Tekanan darah tinggi pada Ibu hamil masih sering didapati. Hal ini menjadi efek yg cukup serius bagi Ibu hamil. untuk penanganan atau pengobatan hipertensi dilakukan oleh dokter dan bidan guna mencegah dampak atau komplikasi dari hipertensi dalam kehamilan sendiri umumnya menjadi salah satu tanda atau gejala pre-eklampsia pada ibu hamil yang dapat jadi eklampsia. Eklampsia sendiri dapat kemudian menjadi sindrom HELLP.

Baca Juga : Manfaat spirulina untuk ibu hamil

Umumnya Ibu dengan hipertensi terjadi karena riawayat jarang memeriksakan diri mulai dari awal kehamilan, atau pola hidup waktu hamil yang kurang tepat. Tentu bila ditemukan tanda hipertensi, maka Ibu perlu untuk berjuang mengembalikannya demi kesehatan sendiri dan janin. Pengontrolan sendiri dapat dilakukan dengan memeriksakan diri pada dokter dan bidan. Namun selain itu, kita juga perlu tahu persis, hal apa saja yang dapat membantu menurunkan tekanan darah tinggi tersebut.

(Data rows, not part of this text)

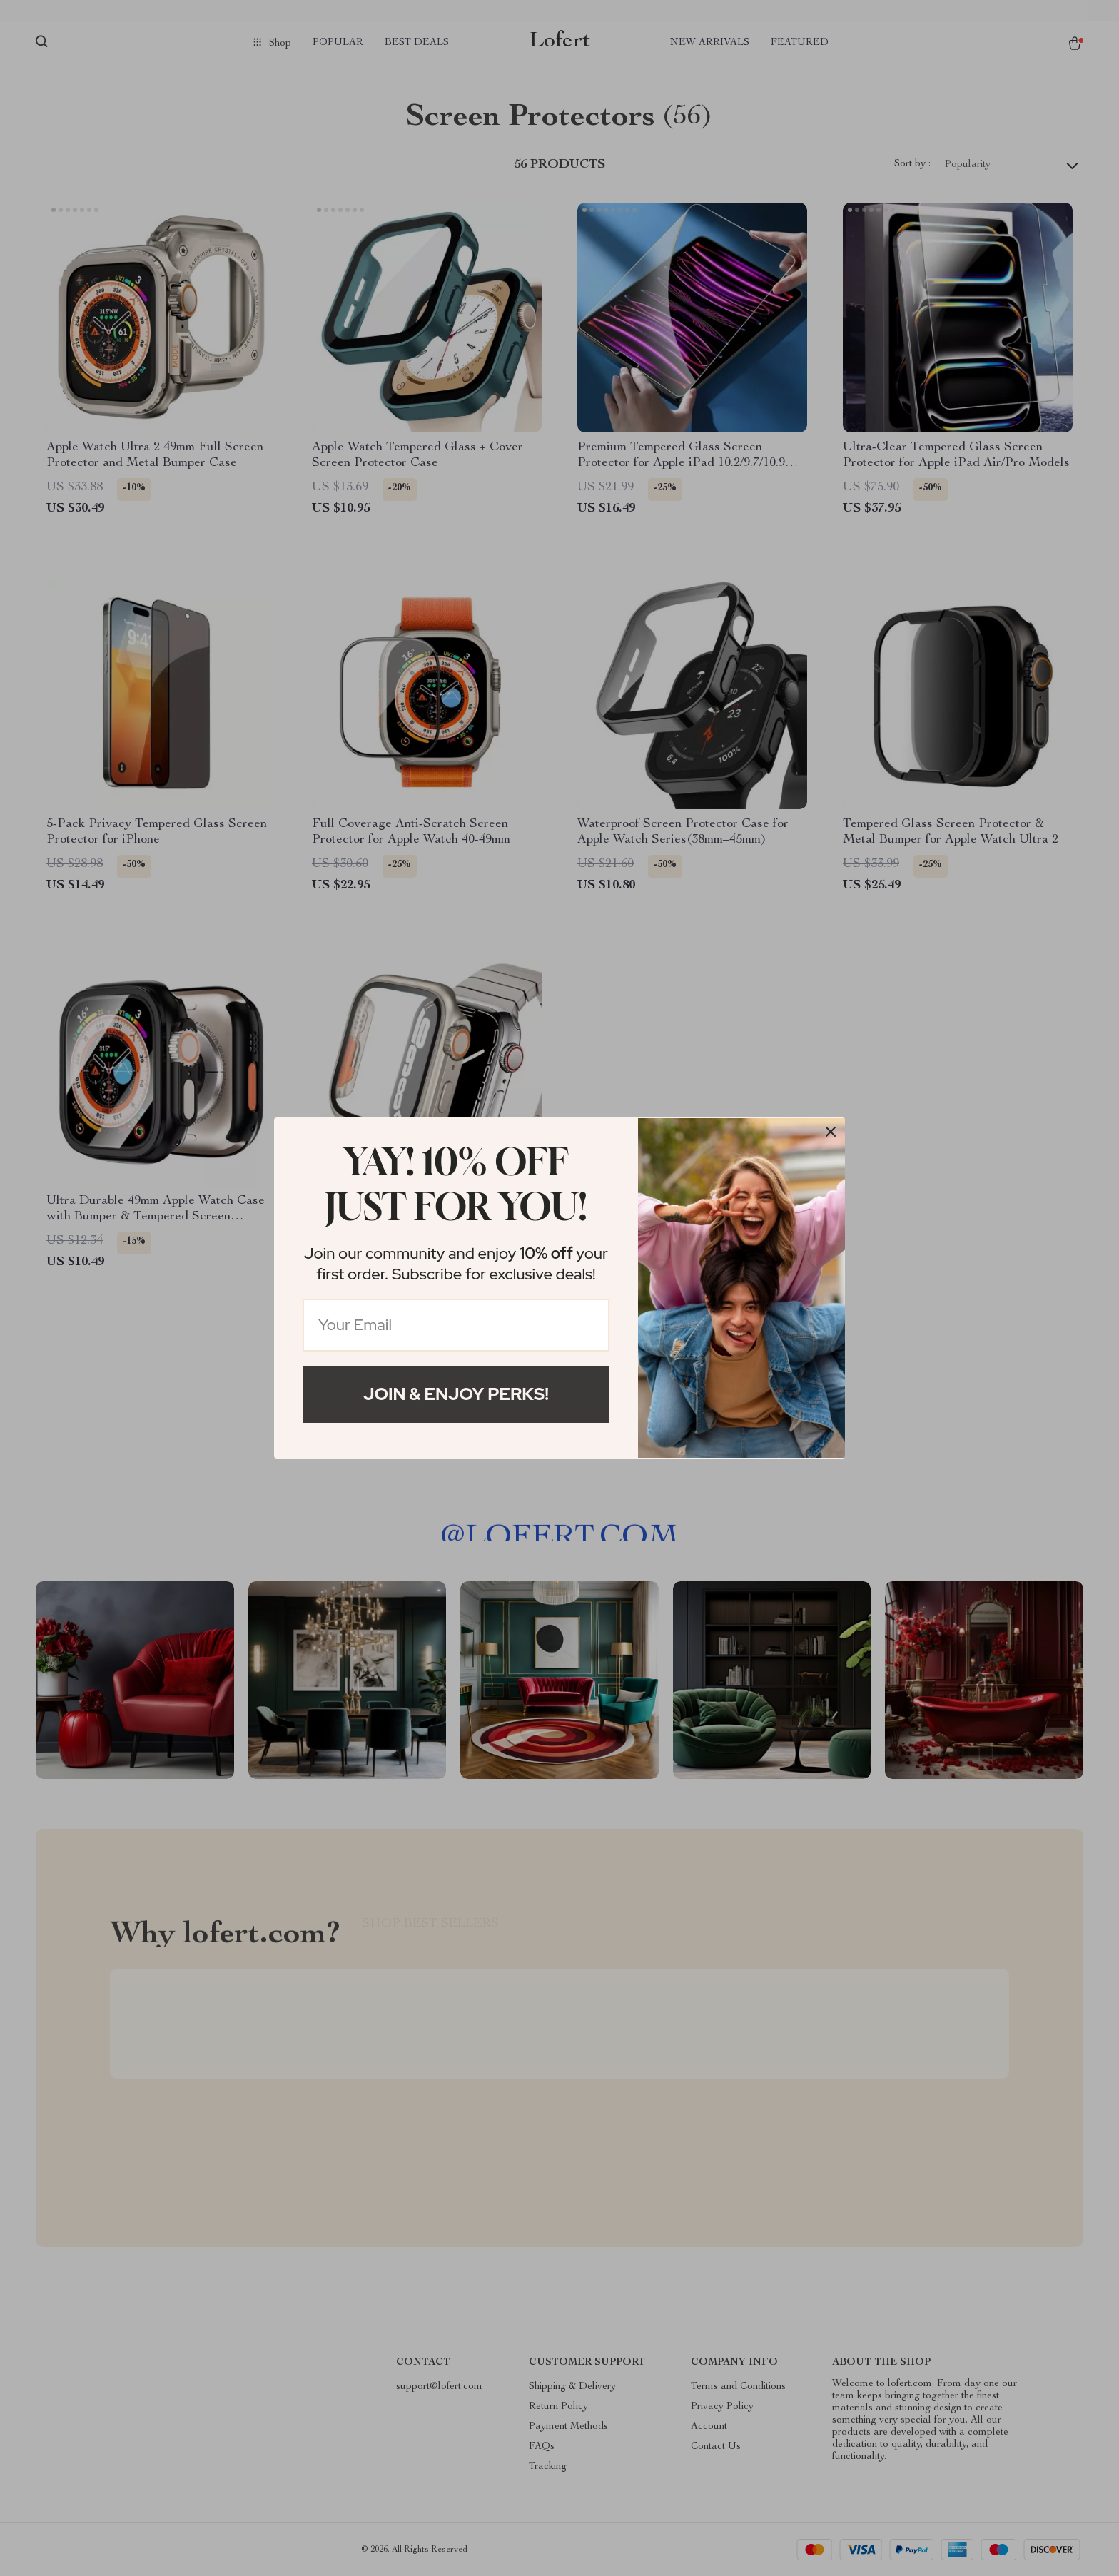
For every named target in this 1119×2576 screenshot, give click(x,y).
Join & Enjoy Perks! (456, 1394)
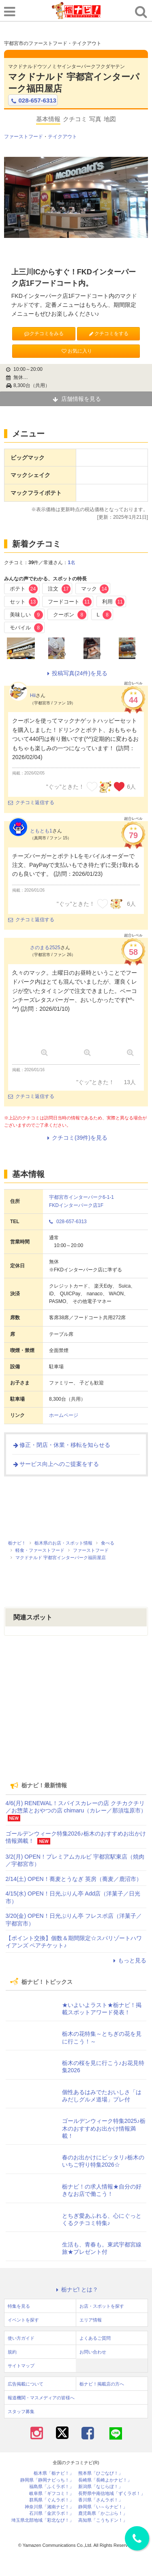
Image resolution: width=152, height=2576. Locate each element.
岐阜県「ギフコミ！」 (51, 2493)
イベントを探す (23, 2319)
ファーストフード (23, 136)
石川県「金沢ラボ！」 (51, 2513)
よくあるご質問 (95, 2338)
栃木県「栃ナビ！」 (54, 2473)
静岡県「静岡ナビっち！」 (47, 2480)
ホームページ (63, 1415)
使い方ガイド (21, 2338)
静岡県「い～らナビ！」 (102, 2507)
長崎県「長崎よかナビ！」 (105, 2480)
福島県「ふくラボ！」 (51, 2486)
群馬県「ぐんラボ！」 (51, 2500)
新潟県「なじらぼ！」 (100, 2486)
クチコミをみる (44, 333)
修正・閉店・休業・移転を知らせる (61, 1445)
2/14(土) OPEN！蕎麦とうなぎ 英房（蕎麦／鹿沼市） (74, 1879)
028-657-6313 (32, 100)
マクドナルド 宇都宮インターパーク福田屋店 (73, 83)
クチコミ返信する (31, 802)
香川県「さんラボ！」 (100, 2500)
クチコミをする (108, 333)
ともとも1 (41, 831)
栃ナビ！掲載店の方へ (101, 2383)
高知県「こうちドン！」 (102, 2520)
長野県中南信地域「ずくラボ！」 (111, 2493)
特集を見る (19, 2306)
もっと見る (128, 1960)
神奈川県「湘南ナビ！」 (49, 2507)
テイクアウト (62, 136)
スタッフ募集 (21, 2411)
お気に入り (76, 351)
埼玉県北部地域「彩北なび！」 (42, 2520)
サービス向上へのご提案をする (55, 1464)
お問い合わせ (92, 2351)
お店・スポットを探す (101, 2306)
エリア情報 (90, 2319)
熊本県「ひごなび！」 (100, 2473)
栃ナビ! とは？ (76, 2289)
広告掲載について (25, 2383)
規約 (12, 2351)
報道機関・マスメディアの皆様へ (41, 2397)
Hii (33, 695)
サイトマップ (21, 2365)
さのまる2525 (45, 947)
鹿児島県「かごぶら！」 (102, 2513)
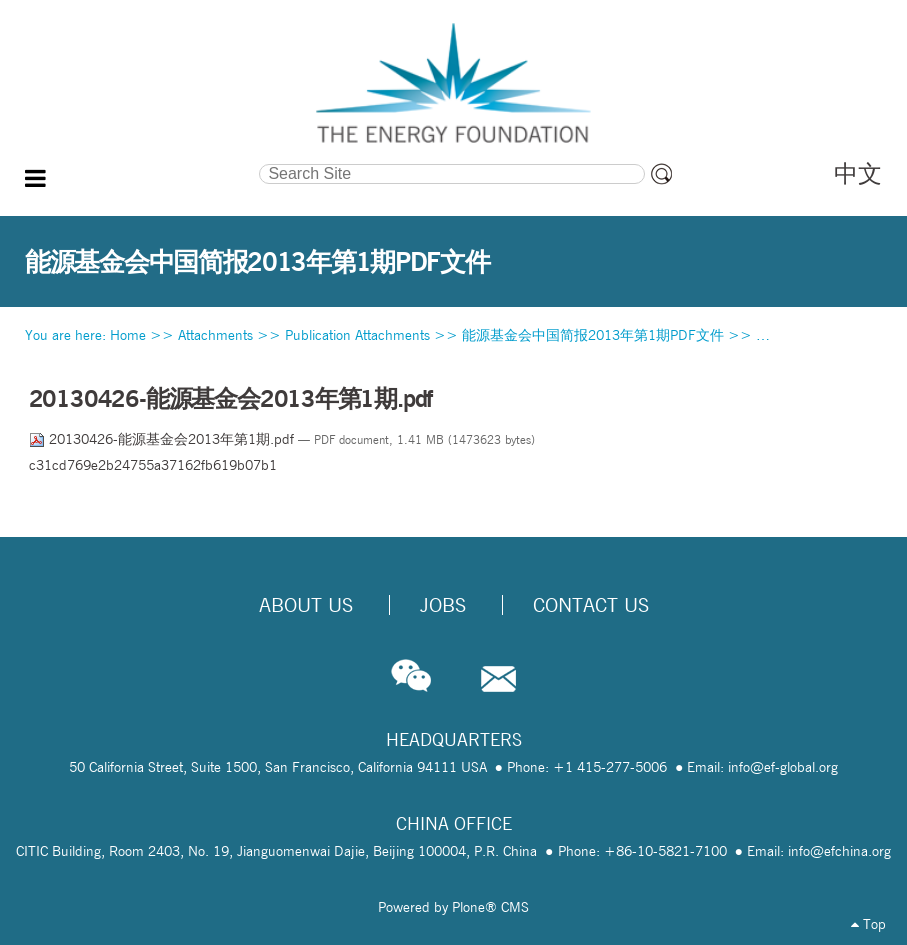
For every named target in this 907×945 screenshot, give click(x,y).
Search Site (143, 162)
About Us (306, 605)
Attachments (215, 335)
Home (128, 335)
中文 (858, 173)
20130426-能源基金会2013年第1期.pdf (163, 439)
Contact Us (591, 605)
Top (868, 924)
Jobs (443, 605)
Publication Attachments (357, 335)
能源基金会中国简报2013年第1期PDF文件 (593, 335)
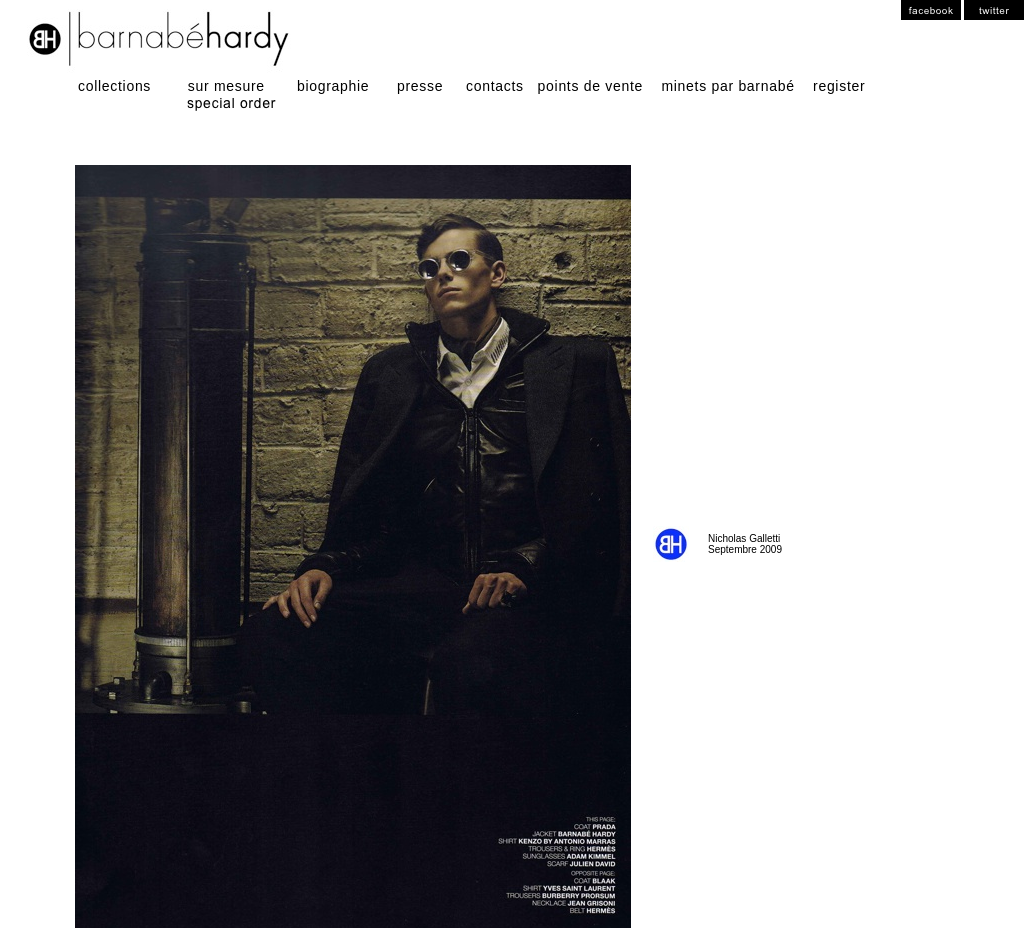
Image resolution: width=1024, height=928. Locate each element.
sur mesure (224, 86)
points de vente (587, 86)
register (839, 86)
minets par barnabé (727, 86)
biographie (331, 86)
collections (121, 86)
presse (418, 86)
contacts (493, 86)
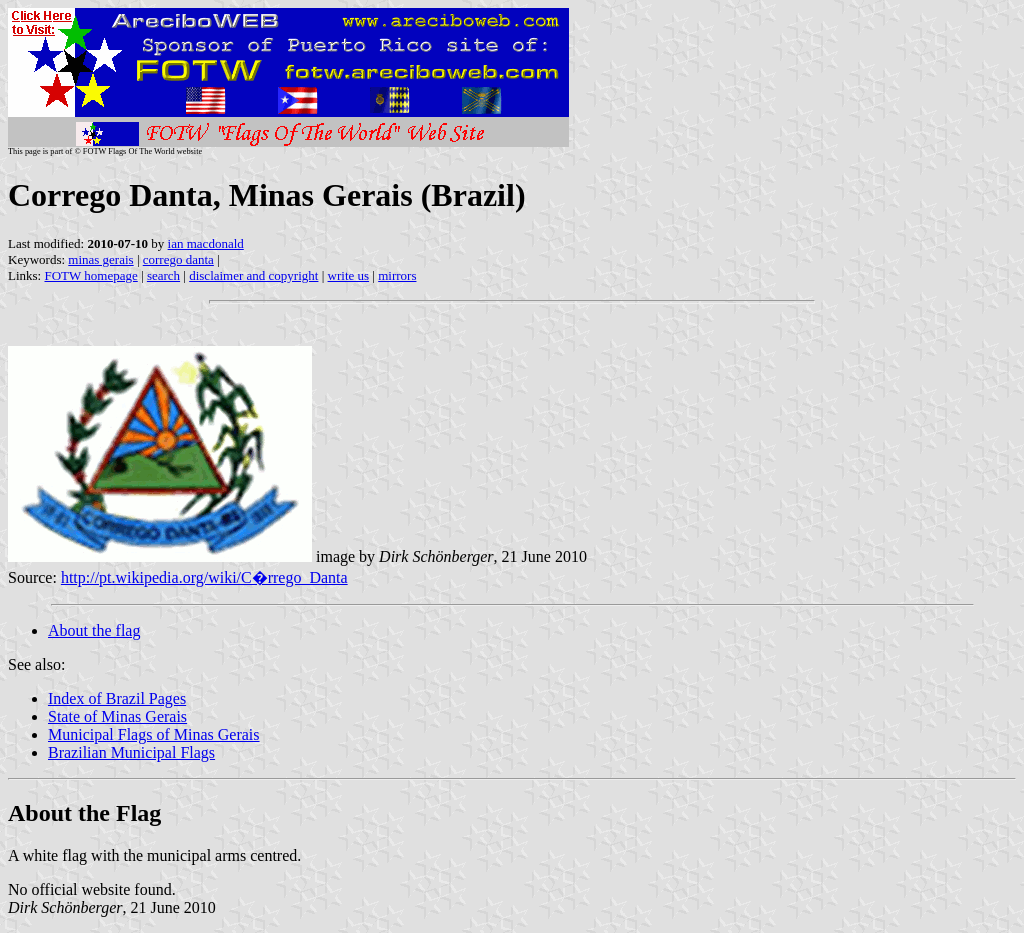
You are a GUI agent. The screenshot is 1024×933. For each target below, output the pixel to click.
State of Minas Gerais (117, 716)
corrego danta (178, 259)
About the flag (94, 630)
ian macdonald (206, 243)
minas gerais (100, 259)
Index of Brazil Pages (117, 698)
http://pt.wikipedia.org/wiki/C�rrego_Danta (204, 577)
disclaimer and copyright (253, 275)
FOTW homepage (90, 275)
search (163, 275)
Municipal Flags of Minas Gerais (154, 734)
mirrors (397, 275)
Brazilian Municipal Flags (131, 752)
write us (349, 275)
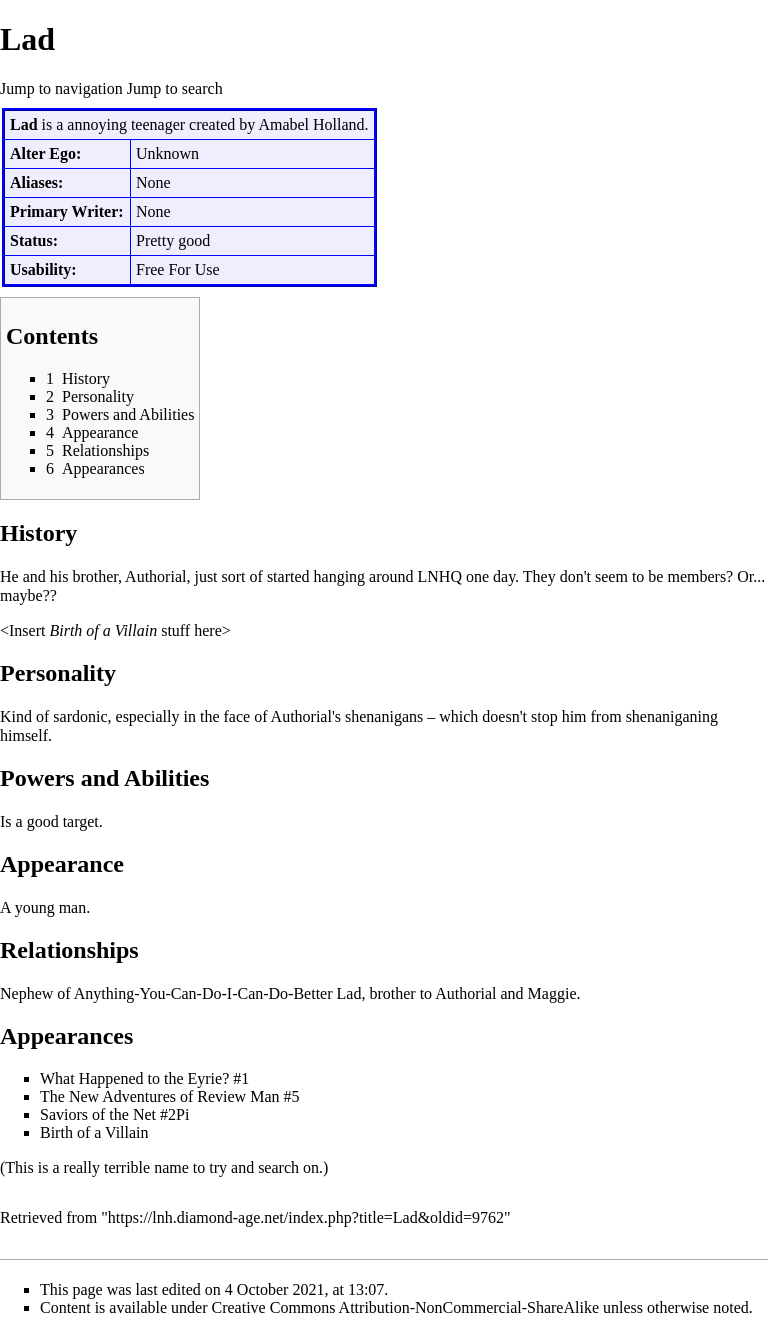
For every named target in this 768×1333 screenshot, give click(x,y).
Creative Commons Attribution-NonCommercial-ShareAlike (405, 1307)
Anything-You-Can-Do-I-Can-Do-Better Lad (218, 993)
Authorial (155, 576)
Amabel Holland (311, 124)
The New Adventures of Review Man (160, 1096)
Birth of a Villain (103, 630)
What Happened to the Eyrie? (134, 1078)
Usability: (43, 269)
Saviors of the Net (98, 1114)
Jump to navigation (61, 88)
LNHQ (440, 576)
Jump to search (175, 88)
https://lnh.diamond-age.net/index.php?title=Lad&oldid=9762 (306, 1217)
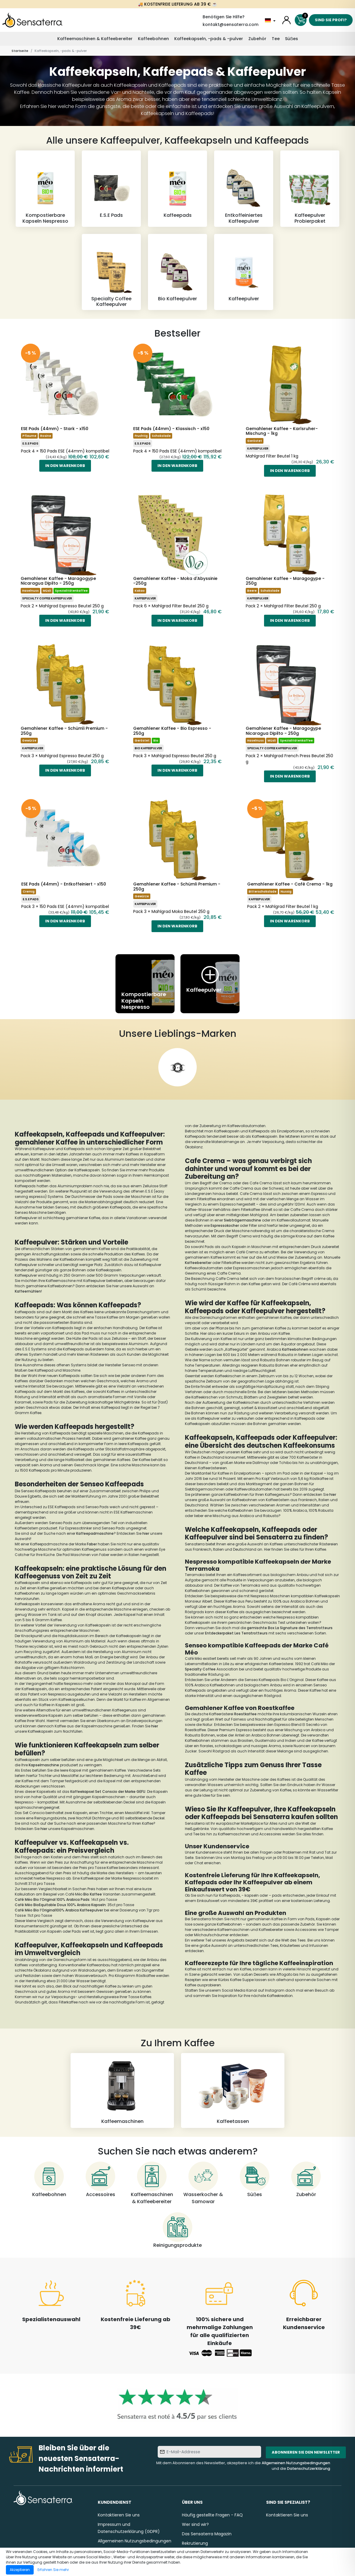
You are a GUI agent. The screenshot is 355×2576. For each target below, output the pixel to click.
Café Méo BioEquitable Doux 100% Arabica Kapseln (60, 1904)
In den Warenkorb (65, 465)
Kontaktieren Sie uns (119, 2515)
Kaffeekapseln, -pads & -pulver (208, 39)
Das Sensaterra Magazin (207, 2534)
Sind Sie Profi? (331, 20)
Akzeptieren (20, 2569)
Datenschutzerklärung (308, 2468)
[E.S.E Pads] (111, 188)
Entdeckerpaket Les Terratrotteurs (236, 1633)
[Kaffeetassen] (232, 2090)
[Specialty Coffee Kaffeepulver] (111, 272)
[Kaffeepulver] (243, 272)
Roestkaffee (245, 1713)
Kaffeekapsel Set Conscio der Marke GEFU (107, 1791)
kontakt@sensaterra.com (230, 24)
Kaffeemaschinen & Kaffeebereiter (95, 39)
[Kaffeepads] (177, 188)
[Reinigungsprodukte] (177, 2230)
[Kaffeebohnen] (49, 2180)
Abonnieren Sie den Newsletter (306, 2452)
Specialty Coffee (200, 1669)
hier (145, 1533)
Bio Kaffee (92, 1894)
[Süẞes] (254, 2180)
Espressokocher (225, 1225)
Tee (276, 39)
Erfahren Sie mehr (53, 2569)
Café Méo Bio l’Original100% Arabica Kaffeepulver (59, 1910)
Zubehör (257, 39)
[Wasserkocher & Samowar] (203, 2183)
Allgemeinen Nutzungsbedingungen (296, 2462)
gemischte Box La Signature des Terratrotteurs (290, 1627)
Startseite (20, 50)
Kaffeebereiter (198, 1262)
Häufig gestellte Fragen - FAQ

Cara Menurunkan Tekanan Darah Tinggi pada Ibu Hamil

bahaya hipertensi pada ibu hamil 1 . Diet pola makan

Penyebab hipertensi umumnya merupakan akibat pola diet dalam hal ini pola makan yang tidak baik. Beberapa makanan seperti makanan yang mengandung banyak lemak serta tinggi garam spt makanan fast food termasuk salah satu faktor menyebabkan mudahnya Ibu hamil mengalami hipertensi. Oleh karenanya, Ibu hamil semestinya menhindari dulu mengkonsumsi makanan seperti itu, jika kelihatannya terasa berat, Ibu hamil boleh mencoba mengurangi porsi atau frekuensi makan makanan tersebut secara perlahan-lahan dulu. (Baca juga: Ibu hamil donor darah, Bolehkan Ibu Hamil Makan Sate Kambing? )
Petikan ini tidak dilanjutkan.